:: Task inputs ::

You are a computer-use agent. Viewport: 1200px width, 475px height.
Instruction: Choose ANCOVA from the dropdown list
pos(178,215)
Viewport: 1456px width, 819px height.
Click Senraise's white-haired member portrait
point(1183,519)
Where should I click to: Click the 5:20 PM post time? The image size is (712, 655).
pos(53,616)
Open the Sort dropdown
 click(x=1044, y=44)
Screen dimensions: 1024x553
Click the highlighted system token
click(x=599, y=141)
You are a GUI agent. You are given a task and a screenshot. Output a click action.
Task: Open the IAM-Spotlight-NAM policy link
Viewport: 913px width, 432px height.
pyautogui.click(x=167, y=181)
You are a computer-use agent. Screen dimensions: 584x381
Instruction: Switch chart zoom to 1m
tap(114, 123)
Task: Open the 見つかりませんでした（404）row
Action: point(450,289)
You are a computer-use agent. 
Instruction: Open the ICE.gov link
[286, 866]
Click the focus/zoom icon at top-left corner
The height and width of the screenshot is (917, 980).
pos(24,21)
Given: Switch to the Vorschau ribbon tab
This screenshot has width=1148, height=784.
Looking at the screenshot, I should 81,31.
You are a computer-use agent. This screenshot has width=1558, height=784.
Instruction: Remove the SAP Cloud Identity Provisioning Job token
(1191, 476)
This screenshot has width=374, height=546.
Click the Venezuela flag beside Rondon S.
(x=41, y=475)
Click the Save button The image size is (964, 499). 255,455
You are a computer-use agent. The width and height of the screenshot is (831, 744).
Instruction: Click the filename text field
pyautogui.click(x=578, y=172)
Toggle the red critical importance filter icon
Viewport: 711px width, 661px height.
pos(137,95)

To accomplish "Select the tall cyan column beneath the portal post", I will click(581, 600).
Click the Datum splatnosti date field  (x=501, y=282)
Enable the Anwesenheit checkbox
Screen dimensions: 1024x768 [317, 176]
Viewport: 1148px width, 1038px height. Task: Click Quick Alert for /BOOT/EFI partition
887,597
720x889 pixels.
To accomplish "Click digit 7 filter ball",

:::

Print the line that contains "Viewport: 1456px width, 819px height.", then every later line of the entries above up to and including the last, all exactly as written.

Viewport: 1456px width, 819px height.
Click Senraise's white-haired member portrait
point(1183,519)
Where should I click to: Click the 5:20 PM post time? The image size is (712, 655).
pos(53,616)
Open the Sort dropdown
 click(x=1044, y=44)
Screen dimensions: 1024x553
Click the highlighted system token
click(x=599, y=141)
You are a GUI agent. You are given a task and a screenshot. Output a click action.
Task: Open the IAM-Spotlight-NAM policy link
Viewport: 913px width, 432px height.
pyautogui.click(x=167, y=181)
You are a computer-use agent. Screen dimensions: 584x381
Instruction: Switch chart zoom to 1m
tap(114, 123)
Task: Open the 見つかりませんでした（404）row
Action: point(450,289)
You are a computer-use agent. 
Instruction: Open the ICE.gov link
[286, 866]
Click the focus/zoom icon at top-left corner
The height and width of the screenshot is (917, 980).
pos(24,21)
Given: Switch to the Vorschau ribbon tab
This screenshot has width=1148, height=784.
Looking at the screenshot, I should 81,31.
You are a computer-use agent. This screenshot has width=1558, height=784.
Instruction: Remove the SAP Cloud Identity Provisioning Job token
(1191, 476)
This screenshot has width=374, height=546.
Click the Venezuela flag beside Rondon S.
(x=41, y=475)
Click the Save button The image size is (964, 499). 255,455
You are a computer-use agent. The width and height of the screenshot is (831, 744).
Instruction: Click the filename text field
pyautogui.click(x=578, y=172)
Toggle the red critical importance filter icon
Viewport: 711px width, 661px height.
pos(137,95)

To accomplish "Select the tall cyan column beneath the portal post", I will click(581, 600).
Click the Datum splatnosti date field  (x=501, y=282)
Enable the Anwesenheit checkbox
Screen dimensions: 1024x768 [317, 176]
Viewport: 1148px width, 1038px height. Task: Click Quick Alert for /BOOT/EFI partition
887,597
720x889 pixels.
To accomplish "Click digit 7 filter ball",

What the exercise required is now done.